**What is needed**
Identify each line in the records below that contains the word "Umwelt", and copy it.

**Source data**
◆ ◆ ◆

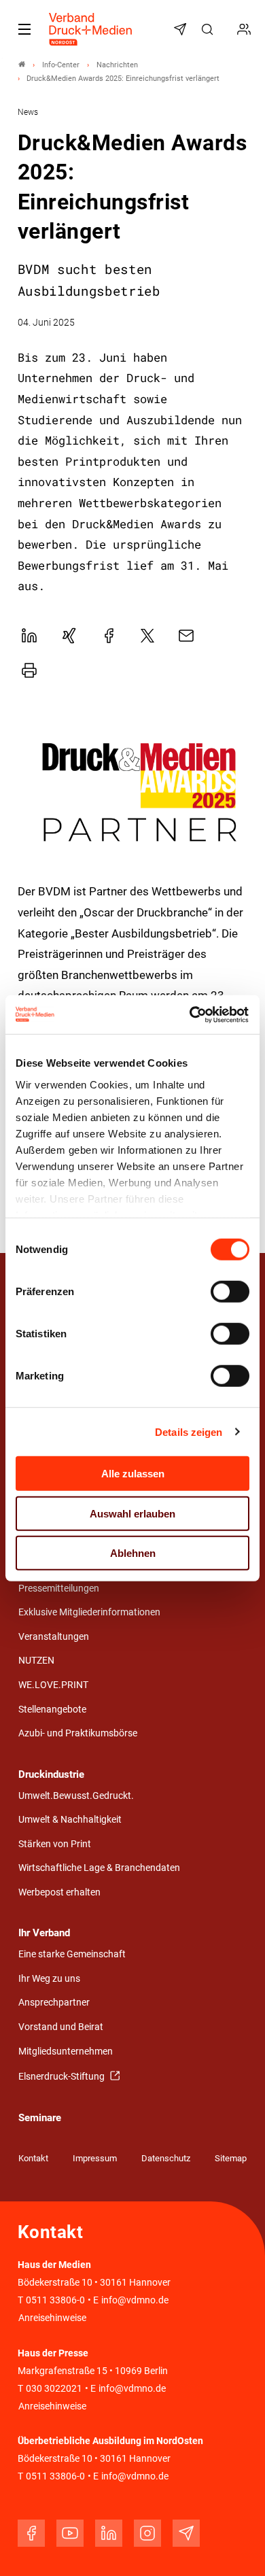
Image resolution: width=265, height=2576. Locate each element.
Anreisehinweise (52, 2318)
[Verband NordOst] (22, 65)
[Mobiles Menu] (24, 29)
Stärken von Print (54, 1844)
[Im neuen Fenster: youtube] (70, 2533)
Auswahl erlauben (132, 1513)
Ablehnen (133, 1553)
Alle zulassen (132, 1473)
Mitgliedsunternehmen (65, 2051)
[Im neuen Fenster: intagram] (147, 2533)
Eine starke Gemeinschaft (72, 1954)
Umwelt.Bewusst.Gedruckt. (76, 1796)
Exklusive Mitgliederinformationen (89, 1612)
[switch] (230, 1292)
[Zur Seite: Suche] (209, 29)
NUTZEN (36, 1660)
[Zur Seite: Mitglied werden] (245, 29)
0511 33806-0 (55, 2300)
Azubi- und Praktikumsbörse (77, 1733)
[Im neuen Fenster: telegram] (186, 2533)
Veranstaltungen (53, 1637)
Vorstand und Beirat (60, 2027)
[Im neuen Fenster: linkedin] (108, 2533)
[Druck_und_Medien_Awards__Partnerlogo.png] (133, 793)
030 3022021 (53, 2388)
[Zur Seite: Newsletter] (182, 29)
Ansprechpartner (54, 2002)
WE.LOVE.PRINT (53, 1685)
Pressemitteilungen (58, 1588)
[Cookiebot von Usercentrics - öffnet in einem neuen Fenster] (191, 1014)
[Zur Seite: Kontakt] (227, 29)
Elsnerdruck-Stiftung (62, 2076)
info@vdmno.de (135, 2300)
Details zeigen (188, 1431)
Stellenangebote (52, 1709)
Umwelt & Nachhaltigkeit (70, 1819)
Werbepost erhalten (59, 1892)
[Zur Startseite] (91, 29)
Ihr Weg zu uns (49, 1979)
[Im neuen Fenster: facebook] (31, 2533)
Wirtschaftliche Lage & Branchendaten (99, 1868)
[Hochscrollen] (236, 2547)
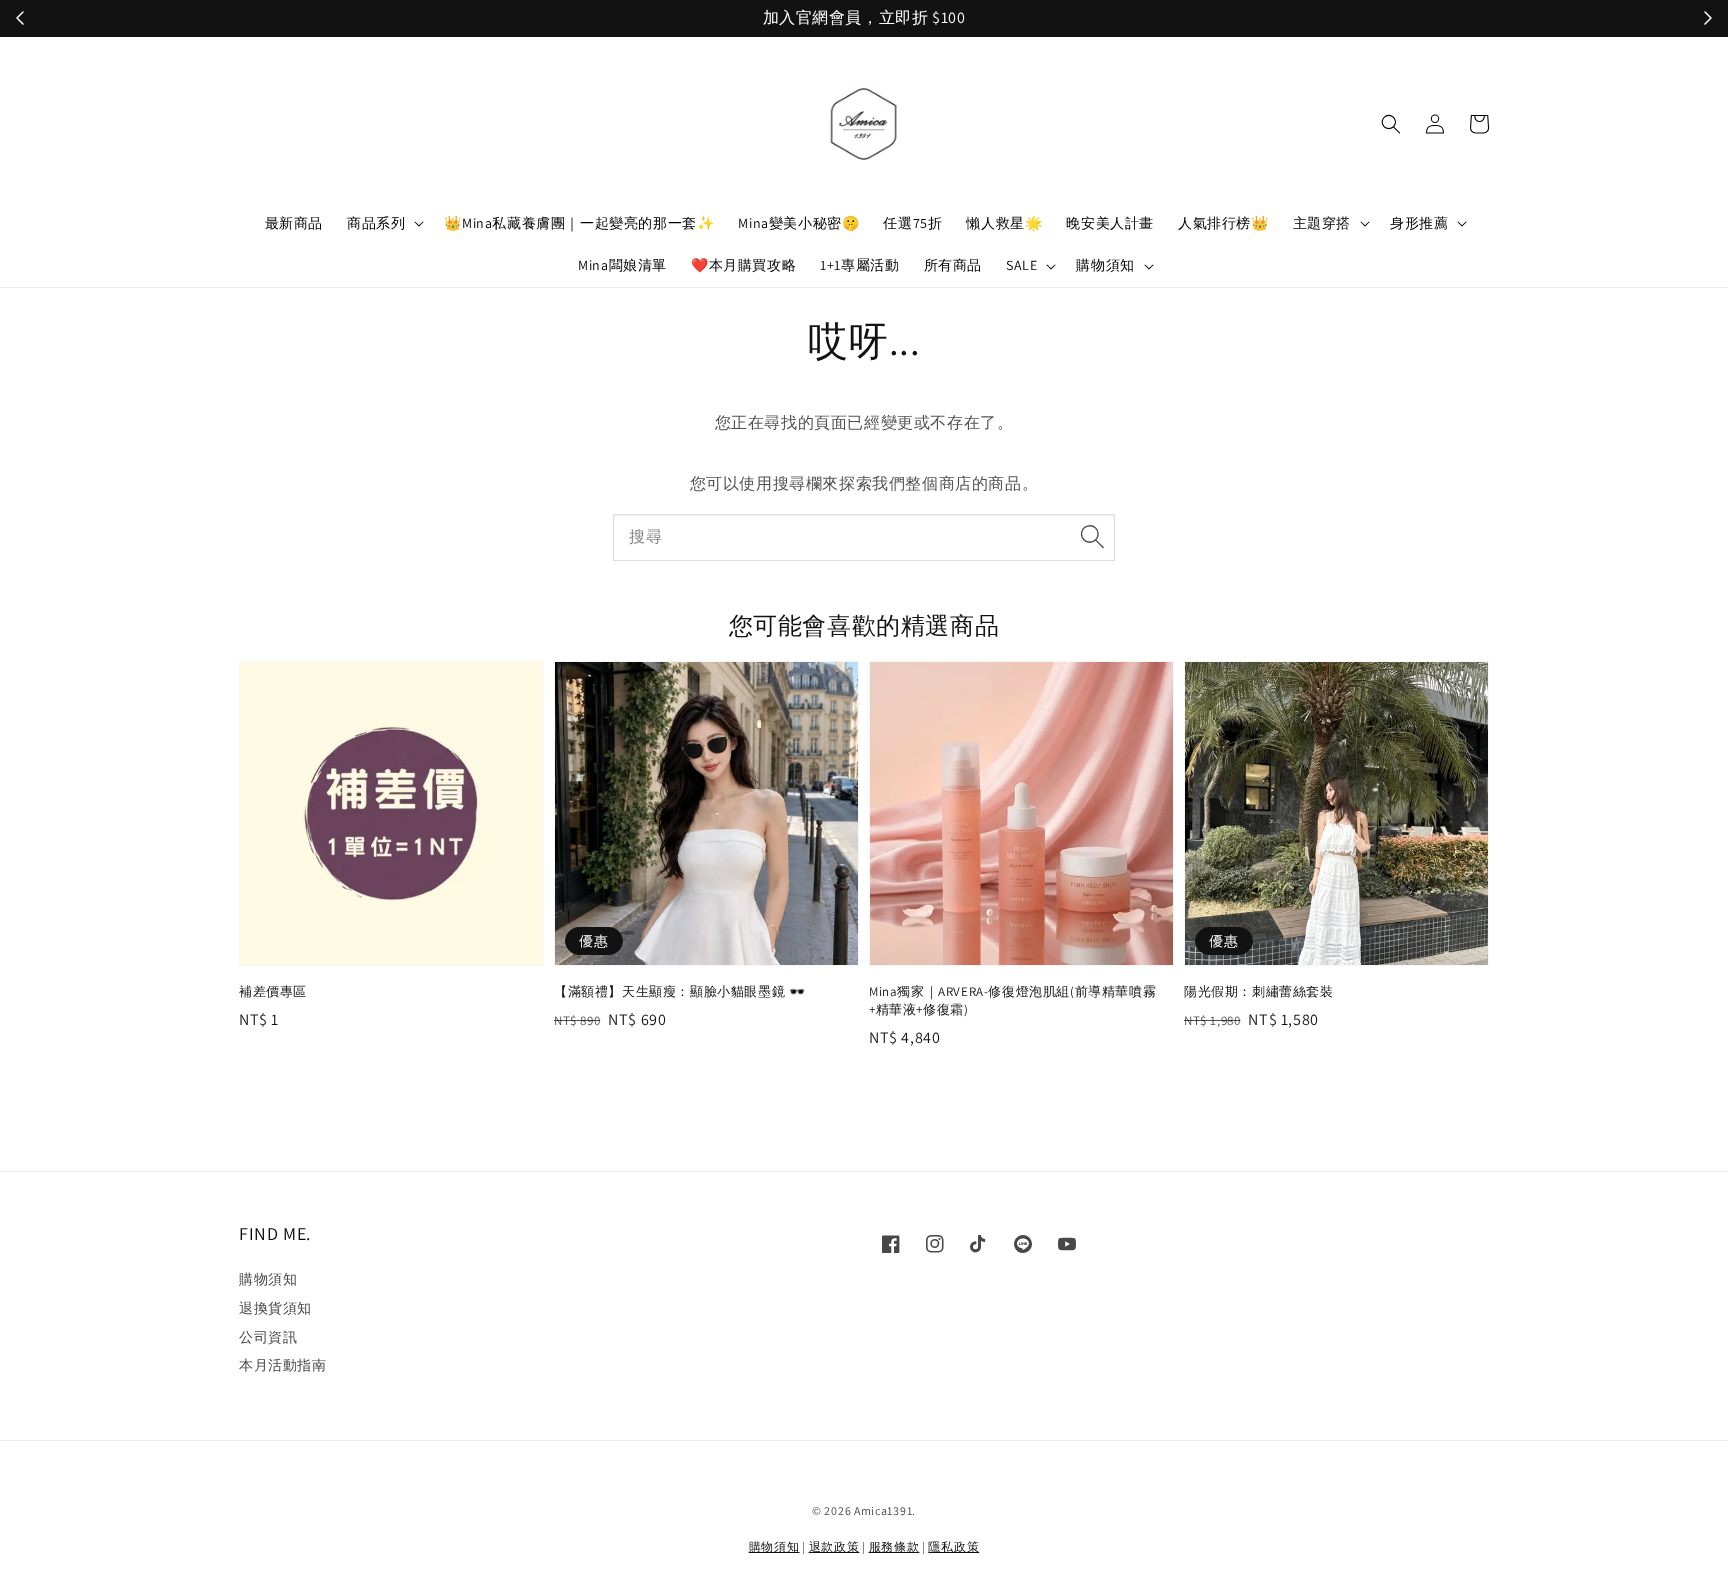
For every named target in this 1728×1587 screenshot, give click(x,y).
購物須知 (1105, 265)
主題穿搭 (1322, 223)
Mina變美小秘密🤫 (798, 223)
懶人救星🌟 (1004, 223)
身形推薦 (1419, 223)
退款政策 (834, 1546)
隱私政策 (953, 1546)
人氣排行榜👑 (1223, 223)
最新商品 (294, 223)
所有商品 (953, 265)
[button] (1391, 124)
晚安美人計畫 (1110, 223)
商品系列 (376, 223)
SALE (1021, 265)
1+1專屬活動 (859, 265)
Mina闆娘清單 (622, 265)
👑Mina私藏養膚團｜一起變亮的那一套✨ (579, 223)
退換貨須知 (275, 1308)
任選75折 (912, 223)
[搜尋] (1092, 537)
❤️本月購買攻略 (743, 265)
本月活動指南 (283, 1365)
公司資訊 (268, 1337)
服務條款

◆ ◆ ◆

**Problem solution**
Umwelt.Bewusst.Gedruckt. (76, 1796)
Umwelt & Nachhaltigkeit (70, 1819)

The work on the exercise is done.